> Study questions:
(1) Print the article about Thailand's "popcorn gunman" word for word, from "The 24-year-old said" down to "Minister Yingluck Shinawatra.".
(2) Write what follows the last sentence of the article about Thailand's "popcorn gunman".

> Source passage:
↓
Thai 'popcorn gunman' says he was hired by protesters
A Thai anti-government protester waves a national flag during a demonstration outside Government House in Bangkok, on December 9, 2013 - by Indranil Mukherjee
Images of the man, nicknamed the "popcorn gunman", went viral after he was seen during a dramatic gunfight with government supporters in Bangkok on February 1 wearing a balaclava and bulletproof vest.
He was hailed by some within the anti-government movement as a hero.
Wiwat Yodprasit, who was arrested Wednesday and faces charges of attempted murder and possession of a gun, told reporters he had been trained to use the M16 rifle by the protesters' private security guards.
The 24-year-old said he was paid $9 a day to act as a guard for the movement, which is backed by the Bangkok-based establishment and wants to oust Prime Minister Yingluck Shinawatra.
"The head of protest security gave me a M16 to use... I fired 20 bullets. I used the popcorn bag to keep the bullet casings from falling to the ground," Wiwat told a press conference.
The daytime clash broke out in the district of Lak Si after opposition demonstrators blocked ballot boxes from being delivered for a general election.
↑
(Data items)
↓
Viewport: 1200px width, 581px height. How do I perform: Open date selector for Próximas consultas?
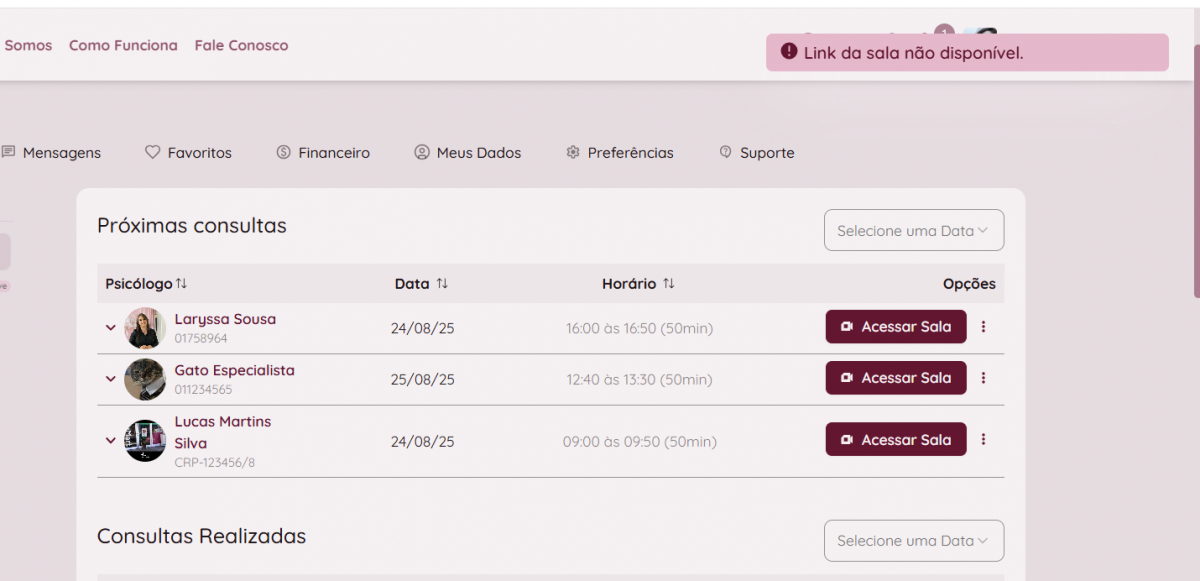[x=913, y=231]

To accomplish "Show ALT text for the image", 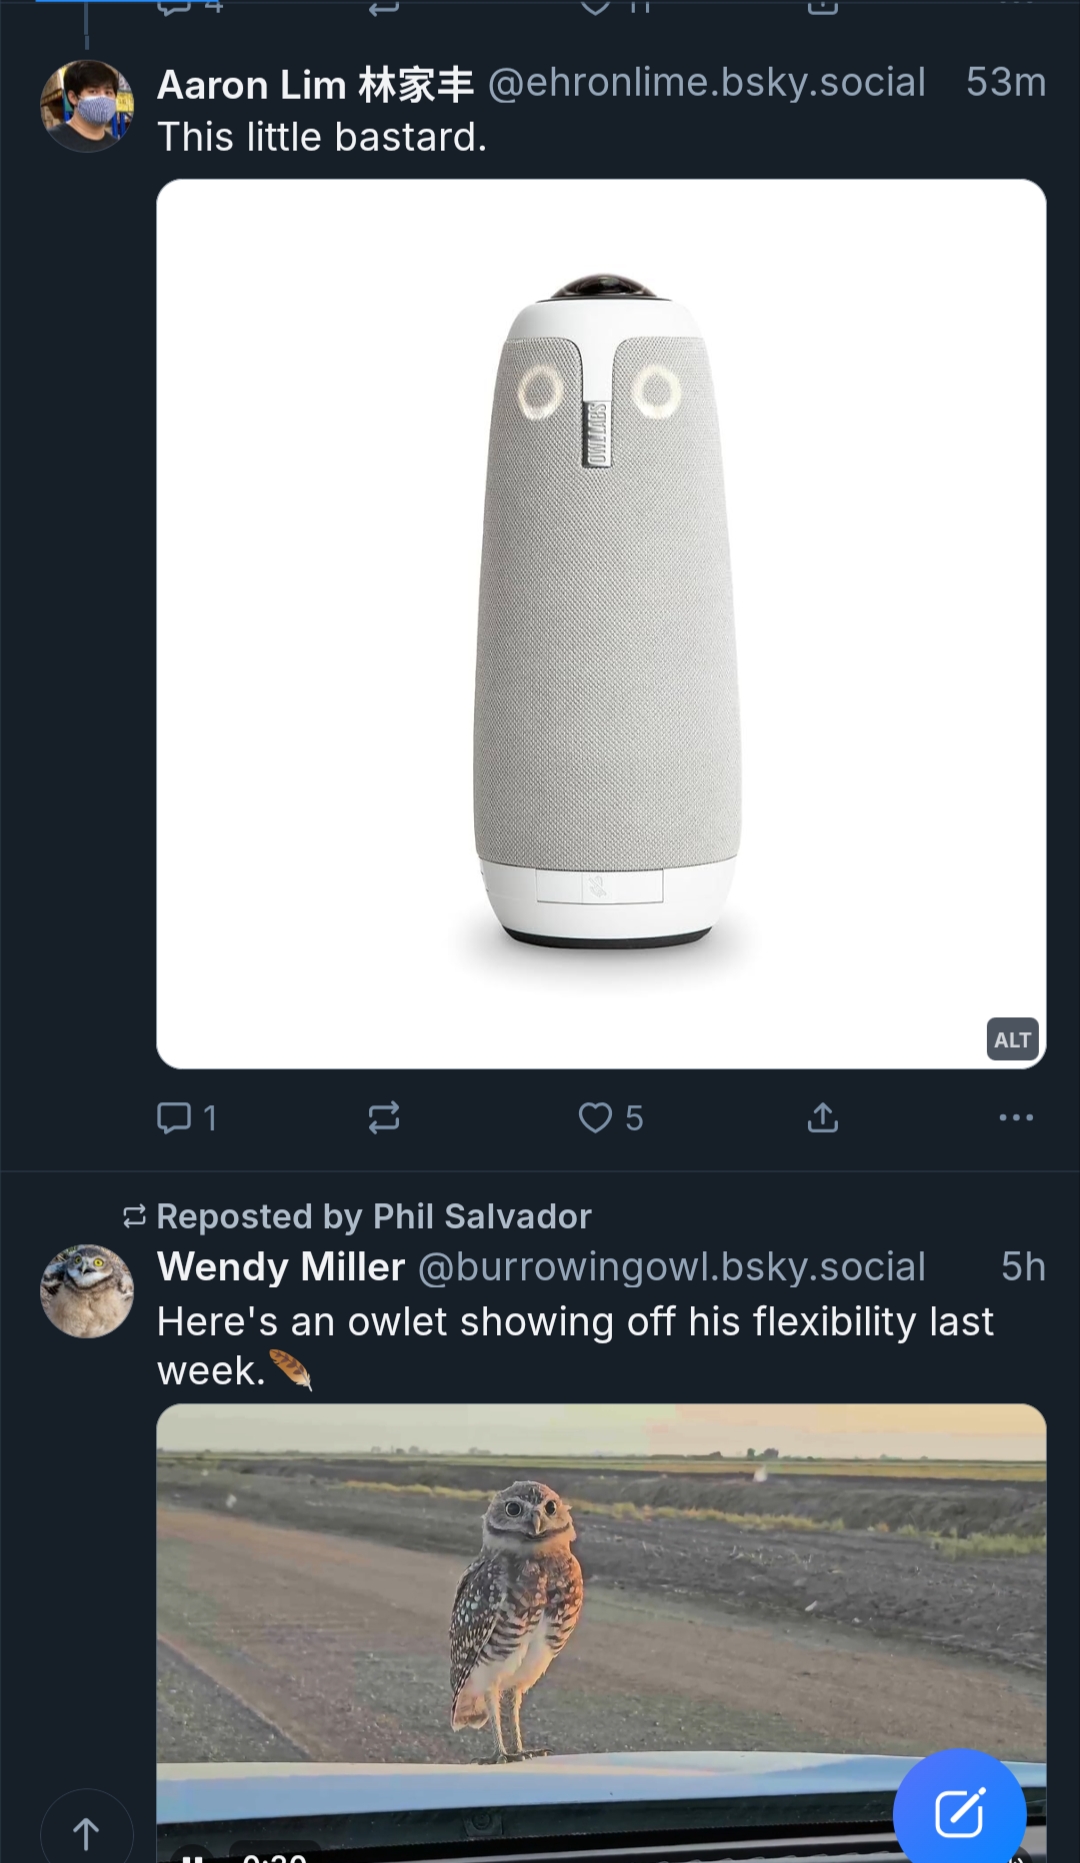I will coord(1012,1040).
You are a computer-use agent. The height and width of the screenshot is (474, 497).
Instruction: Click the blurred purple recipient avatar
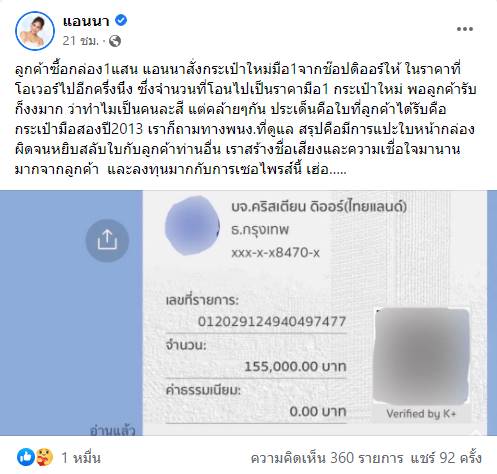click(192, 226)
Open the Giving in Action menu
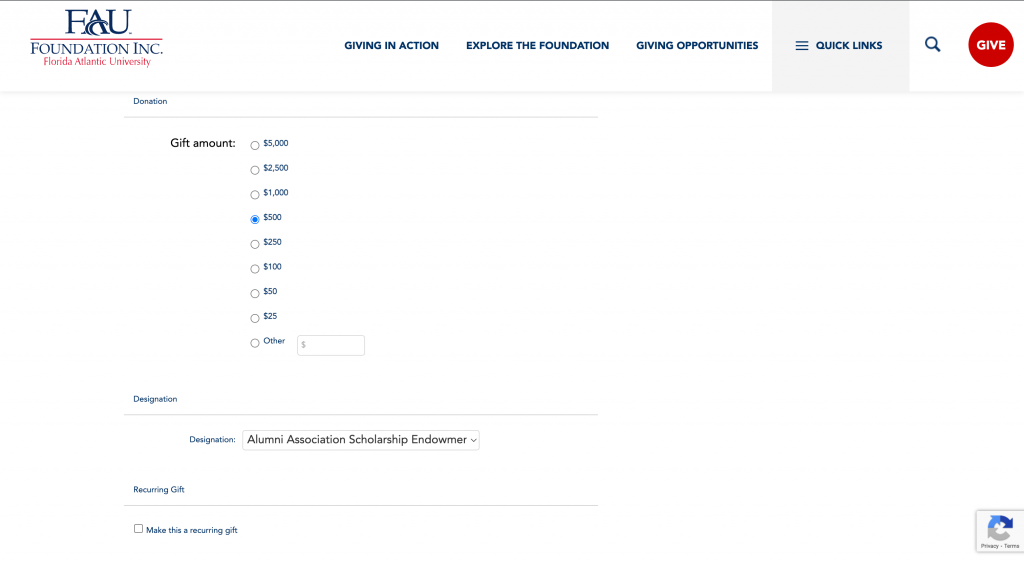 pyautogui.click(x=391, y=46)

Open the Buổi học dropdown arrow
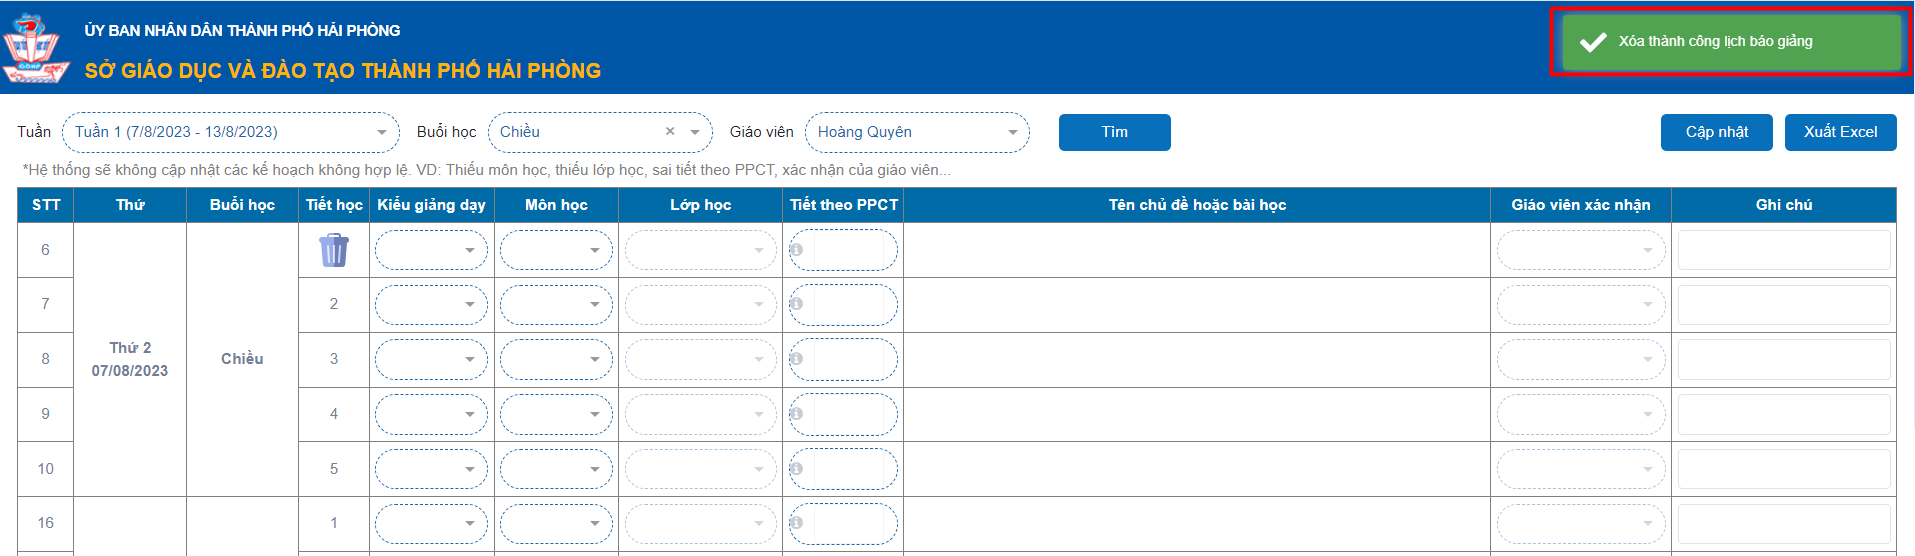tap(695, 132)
↑
> List of answers:
(1)
The 24-year-old said he was paid $9 a day to act as a guard for the movement, which is backed by the Bangkok-based establishment and wants to oust Prime Minister Yingluck Shinawatra.

(2)
Protest leaders have repeatedly denied that their guards or supporters carry weapons.
Wiwat was arrested at a temple in the southern town of Surat Thani -- the home town of firebrand protest leader Suthep Thaugsuban.
His image has been widely used by protesters as a symbol of defiance against the authorities and the rival pro-government "Red Shirts" movement.
He was identified after police released a picture of him later removing his balaclava.
Protest spokesman Akanat Promphan said Wiwat was being used by police as a "scapegoat", without confirming whether he was a security guard for the movement.
"He did not intend to hurt anyone but to protect innocent people," Akanat said, adding the protesters will support his legal case.
Authorities seized on Wiwat's confession as further proof that anti-government demonstrators are armed.
"Suthep has repeatedly said that his protest is peaceful. That is absolutely not true," said Labour Minister Chalerm Yubumrung, who heads the government's security response to the months-long crisis.
Political violence, often targeting protesters with gunfire and grenade blasts, has left 23 people dead and hundreds wounded in recent months.
The bloodshed has abated since protesters scaled down their rallies at the start of March and converged in a city centre park.
On Tuesday Thailand ended a near two-month state of emergency in Bangkok and surrounding areas, reflecting the improved security situation.
Yingluck's government, in a caretaker role following an incomplete February election, still faces a series of legal challenges that could lead to her removal from office.